#### Te lezen fragment
◇ ◇ ◇ ◇

Securex vult de sociale balans voor u in,
met alle gegevens die bij het sociaal secretariaat gekend zijn. U dient de
sociale balans dan nog enkel te vervolledigen met de gegevens waar wij niet
over beschikken.
[1] Tenzij het aantal
werknemers maximum 3 bedraagt.
Tweejaarlijks analyseverslag
Elke onderneming die gewoonlijk gemiddeld ten minste 50 werknemers
tewerkstelt, heeft de verplichting om elke twee jaar een analyseverslag over de
bezoldigingsstructuur van de werknemers over te maken aan de ondernemingsraad.
Deze moet het mogelijk maken te bepalen of de onderneming een genderneutraal
bezoldigingsbeleid voert en, indien dat niet het geval blijkt te zijn, daartoe
te komen via overleg met de personeelsafvaardiging.
Welke gegevens moet het analyseverslag bevatten?
Volledig of beknopt analyseverslag?
Afhankelijk van de grootte van de onderneming, moeten de werkgevers een
volledig of een beknopt analyseverslag opmaken[1]:
- werkgevers die gemiddeld ten minste 100 werknemers tewerkstellen:
analyseverslag volgens het volledige modelformulier;
- werkgevers die gemiddeld ten minste 50 maar minder dan 100 werknemers
tewerkstellen: analyseverslag volgens het beknopte
modelformulier.
U kan de benodigde modelformulieren terugvinden in het Belgisch Staatsblad
van 15 mei 2014, 2de editie of op Lex4You in de rubriek
Sociaal/Standaarddocumenten/Formulieren onder het trefwoord “Loonkloof”.
Gevraagde inlichtingen?
Het volledig analyseverslag bevat alle hieronder opgesomde inlichtingen; het
beknopt analyseverslag moet de schuingedrukte inlichtingen niet
bevatten.
De gevraagde inlichtingen zijn de volgende[2]:
- de bezoldigingen en rechtstreekse sociale voordelen. Voor de deeltijdse
werknemers worden deze uitgedrukt naar voltijdse equivalenten;
- de patronale premies voor extralegale verzekeringen;
- het totaal van de andere extralegale voordelen bovenop het loon die werden
toegekend aan de werknemers of een gedeelte van de werknemers.

◇ ◇ ◇ ◇

#### Gegevens bij opdracht
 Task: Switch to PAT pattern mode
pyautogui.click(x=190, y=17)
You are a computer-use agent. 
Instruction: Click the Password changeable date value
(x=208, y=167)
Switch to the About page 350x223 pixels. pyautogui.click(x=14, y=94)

◇ ◇ ◇ ◇

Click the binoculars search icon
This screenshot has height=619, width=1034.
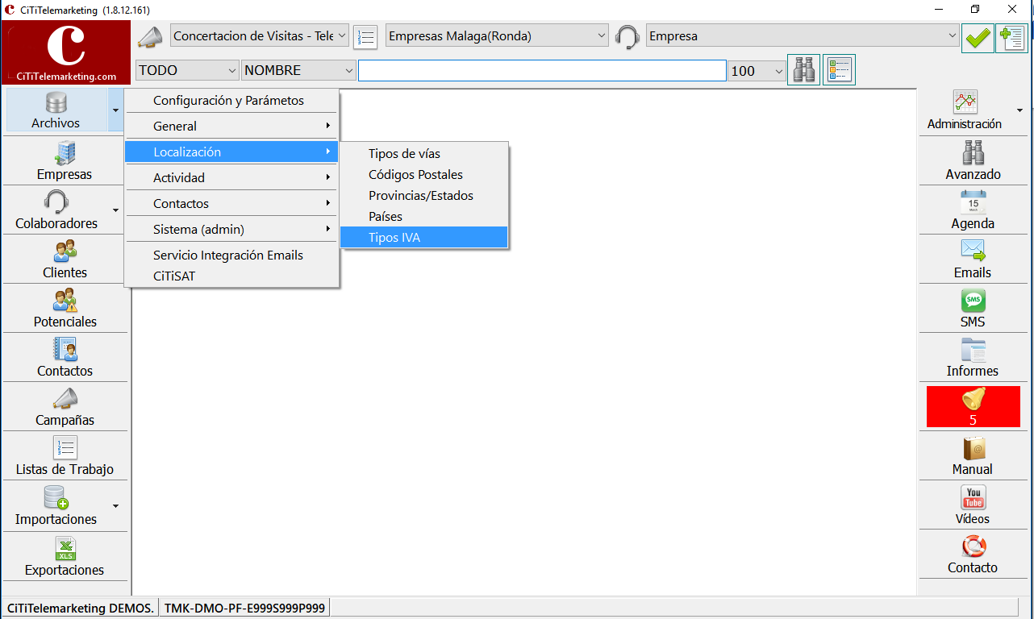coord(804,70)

◇ ◇ ◇ ◇

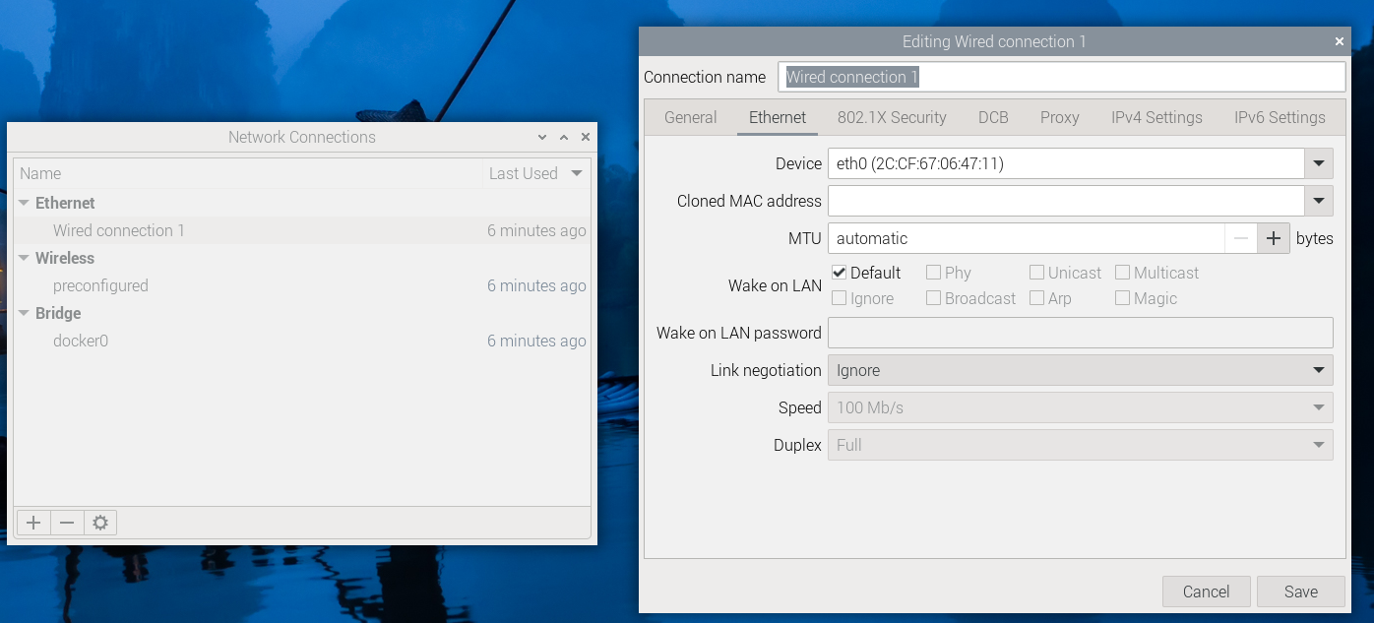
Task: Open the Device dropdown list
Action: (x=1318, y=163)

◇ ◇ ◇ ◇

#### Opdracht A
Noem alle gevraagde inlichtingen voor het analyseverslag die in het fragment worden opgesomd.
#### Opdracht B
Zet de regels uit de vermeldingen, van de regel met "You are a computer-use agent." tot en met de regel met "Switch to the", om in een JSON-lijst van strings, één per regel en zonder lege regels.

#### Antwoord A
- de bezoldigingen en rechtstreekse sociale voordelen (voor deeltijdse werknemers uitgedrukt naar voltijdse equivalenten)
- de patronale premies voor extralegale verzekeringen
- het totaal van de andere extralegale voordelen bovenop het loon die werden toegekend aan de werknemers of een gedeelte van de werknemers

#### Antwoord B
[
  "You are a computer-use agent. ",
  "Instruction: Click the Password changeable date value",
  "(x=208, y=167)",
  "Switch to the About page 350x223 pixels. pyautogui.click(x=14, y=94)"
]